Outras também estão no radar, como a desobrigação do uso de máscaras. Como trouxe a colunista do NSC Total, Dagmara Spautz, o decreto a respeito do assunto deve ser publicado neste sábado, dia 12, mesmo dia em que se completa dois anos de pandemia.

O secretário de Estado da Saúde, André Motta Ribeiro, também adianta que o decreto que institui o estado de calamidade pública pela Covid-19 não deve ser renovado. O documento expira em 31 de março.

— Santa Catarina é referência no enfrentamento da pandemia e também de observação de cenário. Após dois anos, entendemos que a pessoa já tem a responsabilidade sobre a transmissão, então deixamos de decretar por lei e passamos a recomendar o uso — frisa Ribeiro.

Porém, especialistas acreditam que a medida ainda é precoce, principalmente com as chances do desenvolvimento de novas variantes.

— Ainda não é um momento para medidas de relaxamento, como o não uso de máscaras. É muito precoce e não concordo. Sabemos que o uso das máscaras é a ferramenta mais eficaz de prevenção (da Covid). Não estamos no momento para permitir a flexibilização — diz o infectologista Amaury Mielle.

A mesma posição também é compartilhada pelo coordenador do Necat, Lauro Mattei:

— Esses distintos cenários revelam que os mecanismos de controle da pandemia ainda não podem ser relaxados e descartados, uma vez que a qualquer momento estamos sujeitos aos efeitos de novas variantes. O momento atual é confortável, uma vez que o pico de contágio provocado pela variante Ômicron está passando. Mas nada indica que não poderemos voltar a ter novos surtos por uma razão óbvia: a pandemia ainda não acabou — pondera.

O que esperar da Covid nos próximos meses?

Mesmo com a queda nos casos ativos, o cenário da pandemia nos próximos meses ainda é de incerteza. Uma das dúvidas, inclusive, gira em torno da vacinação da Covid-19 e a adoção – ou não – de uma campanha anual.

— Ainda não tem nenhum país que diga como vai enfrentar a pandemia em 2022. Se, por exemplo, a vacinação vai ser anual, de qual fabricante. Não temos isso hoje. Está se acenando uma quarta dose para alguns grupos de risco, mas ainda é um terreno inexplorado — explica o infectologista Amaury Mielle.

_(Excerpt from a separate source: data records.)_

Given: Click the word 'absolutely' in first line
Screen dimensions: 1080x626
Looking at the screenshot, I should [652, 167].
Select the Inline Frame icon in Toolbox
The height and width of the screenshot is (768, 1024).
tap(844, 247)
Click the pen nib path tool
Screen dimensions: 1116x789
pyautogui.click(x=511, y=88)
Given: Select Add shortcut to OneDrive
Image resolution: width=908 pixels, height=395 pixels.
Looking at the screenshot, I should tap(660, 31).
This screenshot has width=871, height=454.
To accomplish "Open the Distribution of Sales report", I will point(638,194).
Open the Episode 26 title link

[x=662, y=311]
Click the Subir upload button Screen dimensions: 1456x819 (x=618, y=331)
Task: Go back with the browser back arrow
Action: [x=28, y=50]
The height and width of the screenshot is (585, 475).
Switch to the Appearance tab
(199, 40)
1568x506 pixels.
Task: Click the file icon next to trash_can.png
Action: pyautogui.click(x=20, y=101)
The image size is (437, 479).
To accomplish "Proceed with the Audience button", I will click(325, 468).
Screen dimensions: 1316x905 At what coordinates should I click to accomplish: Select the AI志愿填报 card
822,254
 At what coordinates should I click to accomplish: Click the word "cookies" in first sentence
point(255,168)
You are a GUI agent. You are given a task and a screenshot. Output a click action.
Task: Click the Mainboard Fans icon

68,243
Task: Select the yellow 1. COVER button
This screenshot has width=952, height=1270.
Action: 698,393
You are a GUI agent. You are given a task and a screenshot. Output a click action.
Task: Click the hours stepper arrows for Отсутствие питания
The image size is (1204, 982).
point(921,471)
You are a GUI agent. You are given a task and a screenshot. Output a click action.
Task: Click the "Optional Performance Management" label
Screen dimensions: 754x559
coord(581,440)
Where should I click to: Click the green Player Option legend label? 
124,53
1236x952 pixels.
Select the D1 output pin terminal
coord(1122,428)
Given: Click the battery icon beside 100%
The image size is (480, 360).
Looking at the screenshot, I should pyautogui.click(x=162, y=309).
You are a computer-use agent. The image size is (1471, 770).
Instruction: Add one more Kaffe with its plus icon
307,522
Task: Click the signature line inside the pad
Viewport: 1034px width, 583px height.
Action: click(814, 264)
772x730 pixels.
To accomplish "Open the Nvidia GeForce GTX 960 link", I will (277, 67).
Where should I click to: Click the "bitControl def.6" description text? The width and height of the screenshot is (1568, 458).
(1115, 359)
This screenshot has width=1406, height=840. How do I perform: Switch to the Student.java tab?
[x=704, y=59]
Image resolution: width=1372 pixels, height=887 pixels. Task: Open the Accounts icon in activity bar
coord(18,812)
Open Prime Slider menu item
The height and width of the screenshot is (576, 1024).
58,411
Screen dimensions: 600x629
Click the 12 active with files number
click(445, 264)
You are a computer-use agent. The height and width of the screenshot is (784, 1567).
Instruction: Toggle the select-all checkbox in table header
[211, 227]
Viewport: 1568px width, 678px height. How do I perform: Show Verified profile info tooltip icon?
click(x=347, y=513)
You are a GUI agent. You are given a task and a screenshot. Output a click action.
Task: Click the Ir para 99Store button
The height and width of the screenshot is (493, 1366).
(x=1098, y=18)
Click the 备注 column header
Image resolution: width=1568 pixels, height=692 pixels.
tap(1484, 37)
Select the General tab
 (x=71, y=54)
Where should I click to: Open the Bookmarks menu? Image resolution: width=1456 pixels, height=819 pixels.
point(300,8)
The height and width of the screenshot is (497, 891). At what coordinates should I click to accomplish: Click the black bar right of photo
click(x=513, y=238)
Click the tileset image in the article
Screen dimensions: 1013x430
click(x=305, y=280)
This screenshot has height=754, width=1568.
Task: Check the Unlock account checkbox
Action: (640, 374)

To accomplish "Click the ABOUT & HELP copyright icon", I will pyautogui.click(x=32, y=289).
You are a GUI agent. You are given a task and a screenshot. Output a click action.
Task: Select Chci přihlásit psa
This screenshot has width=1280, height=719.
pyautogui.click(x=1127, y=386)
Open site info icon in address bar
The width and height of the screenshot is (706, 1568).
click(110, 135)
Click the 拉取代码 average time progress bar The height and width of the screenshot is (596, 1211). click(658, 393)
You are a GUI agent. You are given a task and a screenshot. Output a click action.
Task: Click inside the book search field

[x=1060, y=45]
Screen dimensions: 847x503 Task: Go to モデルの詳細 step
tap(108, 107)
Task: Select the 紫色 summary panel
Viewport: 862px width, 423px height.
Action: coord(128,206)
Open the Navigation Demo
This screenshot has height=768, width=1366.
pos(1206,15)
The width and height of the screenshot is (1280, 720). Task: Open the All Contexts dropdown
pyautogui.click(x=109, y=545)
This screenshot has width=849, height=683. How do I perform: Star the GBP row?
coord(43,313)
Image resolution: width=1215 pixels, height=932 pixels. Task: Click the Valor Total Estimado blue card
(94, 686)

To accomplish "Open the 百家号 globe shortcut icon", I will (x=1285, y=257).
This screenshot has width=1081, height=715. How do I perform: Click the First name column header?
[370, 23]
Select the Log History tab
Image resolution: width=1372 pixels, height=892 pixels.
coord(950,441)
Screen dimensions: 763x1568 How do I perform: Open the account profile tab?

Ele complementa, ainda, que é cedo para imaginar um cenário epidêmico e, por isso, é preciso analisar com cuidado os próximos passos do combate:

— Em novembro estávamos otimistas que ia ser bom. Agora, temos que pensar: estamos saindo (dessa fase de pandemia)? Quanto tempo vamos levar para estabilizar os casos? Por enquanto, é muito precoce antecipar uma fase de epidemia, porque você pode colocar tudo a perder — aponta o infectologista.

Já a Secretaria de Estado da Saúde, acredita que o cenário de queda nos números deve ser definitivo.

— A pandemia é determinada no movimento do vírus. Quando um país estiver livre de casos novos, significa o final da pandemia. A impressão é que estamos em um declínio, com a diminuição dos casos ativos e parece ser definitivo — avalia o secretário de Estado da Saúde, André Motta Ribeiro.